In a big move recommended by a SEBI committee on Social Stock Exchange (SSE), companies which are spending more than their mandated amounts for Corporate Social Responsibility (CSR) may soon be able to trade their excess spending on the SSE. Currently, excess CSR spends can’t be carried forward. SEBI has sought stakeholders views by June 30 after which the final guidelines will be put in place
Companies with surplus CSR spends would be able to list their certificates on the exchange platform for trading. The idea is somewhat similar to Reserve Bank of India’s priority sector lending certificate trading platform.
The committee has suggested that CSR certificates can remain valid for 3-5 years and can’t be traded more than once.
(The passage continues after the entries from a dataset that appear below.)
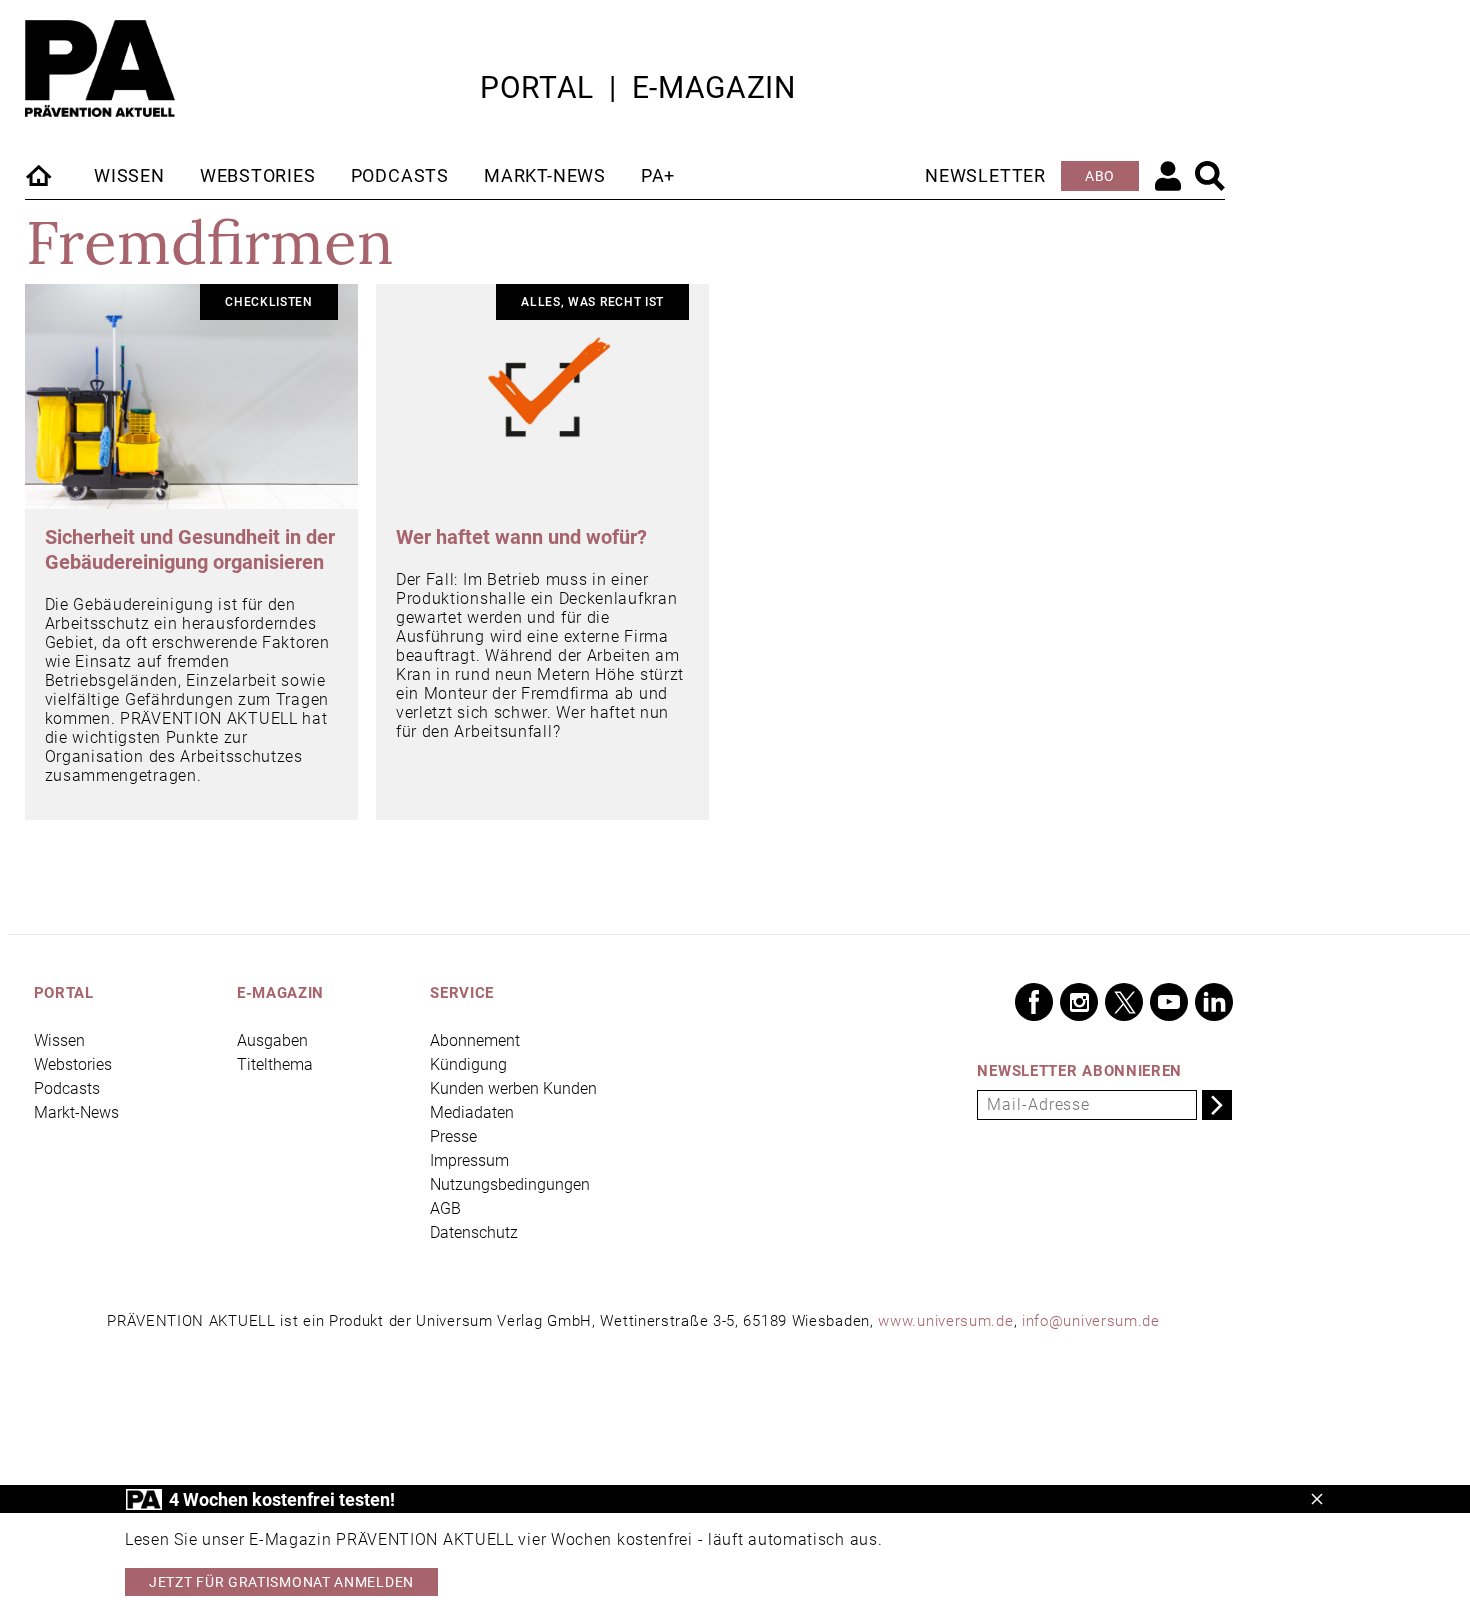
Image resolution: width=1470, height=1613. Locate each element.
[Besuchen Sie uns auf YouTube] (1169, 1002)
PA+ (658, 175)
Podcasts (400, 175)
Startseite (40, 175)
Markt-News (545, 175)
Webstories (258, 175)
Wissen (129, 175)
SSEs can charge a flat fee for facilitation of trading.
“Many-a-times companies’ CSR funds remain unutilised so a third-party platform can connect the eligible entities with excess and deficit spends,” the recommendations stated.
The concept of an SSE was first mooted in the Union Budget of 2019. The markets regulator was assigned to suggest a road map after which a high powered committee was formed under Ishaat Hussain comprising social entrepreneurs, voluntary organisations, SEBI officials from Corporate Finance Department and Investment Management Department, and representative from the Finance Ministry.
The Committee recommends that SSE will have two primary roles, to effectively deploy the fundraising instruments and structures available under the regulatory guidelines towards social enterprises and to foster overall sector development by creating a capacity building unit.
Besides the structure and ecosystem for SSE, SEBI committee has also proposed tax benefits, like-retaining section 80G, allowing all investments in securities/ instruments of NPOs listed on SSE to be tax deductible, allowing corporates to deduct CSR expenditure from their taxable income, also removing the 10% cap on income eligible for deduction under 80G for donations to all NPOs that benefit from the SSE, increasing the limits under the IT Act on charitable institutions raising funds from commercial or semi-commercial activities to 50% from the current 20% etc.